Comment by danielhanchen
2 days ago
Yes I had that at the start, but people kept complaining they don't know how to actually run terminal commands, hence the shortcut :(
I was thinking if I can do it during the pip install or via setup.py which will do the apt-get instead.
As a fallback, I'll probably for now remove shell executions and just warn the user
IMO the correct thing to do to make these people happy, while being sane, is - do not build llama.cpp on their system. Instead, bundle a portable llama.cpp binary along with unsloth, so that when they install unsloth with `pip` (or `uv`) they get it.

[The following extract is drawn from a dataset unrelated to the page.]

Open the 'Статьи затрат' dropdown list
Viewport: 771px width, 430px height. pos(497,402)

Some people may prefer using whatever llama.cpp in $PATH, it's okay to support that, though I'd say doing so may lead to more confused noob users spam - they may just have an outdated version lurking in $PATH.
Doing so makes unsloth wheel platform-dependent, if this is too much of a burden, then maybe you can just package llama.cpp binary and have it on PyPI, like how scipy guys maintain a https://pypi.org/project/cmake/ on PyPI (yes, you can `pip install cmake`), and then depends on it (maybe in an optional group, I see you already have a lot due to cuda shit).

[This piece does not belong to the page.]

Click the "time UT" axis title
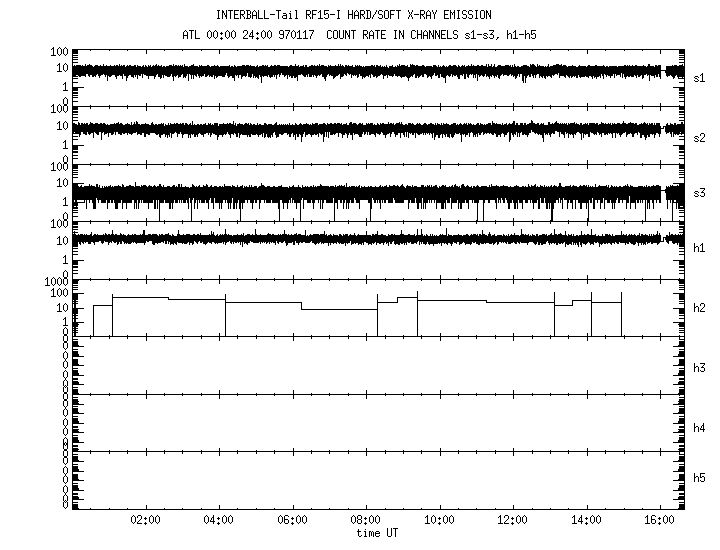This screenshot has width=720, height=550. point(380,533)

Oh yes I was working on providing binaries together with pip - currently we're relying on pyproject.toml, but once we utilize setup.py (I think), using binaries gets much simpler
I'm still working on it, but sadly I'm not a packaging person so progress has been nearly zero :(
I think you misunderstood rfoos suggestion slightly.
From how I interpreted it, he meant you could create a new python package, this would effectively be the binary you need.
In your current package, you could depend on the new one, and through that - pull in the binary.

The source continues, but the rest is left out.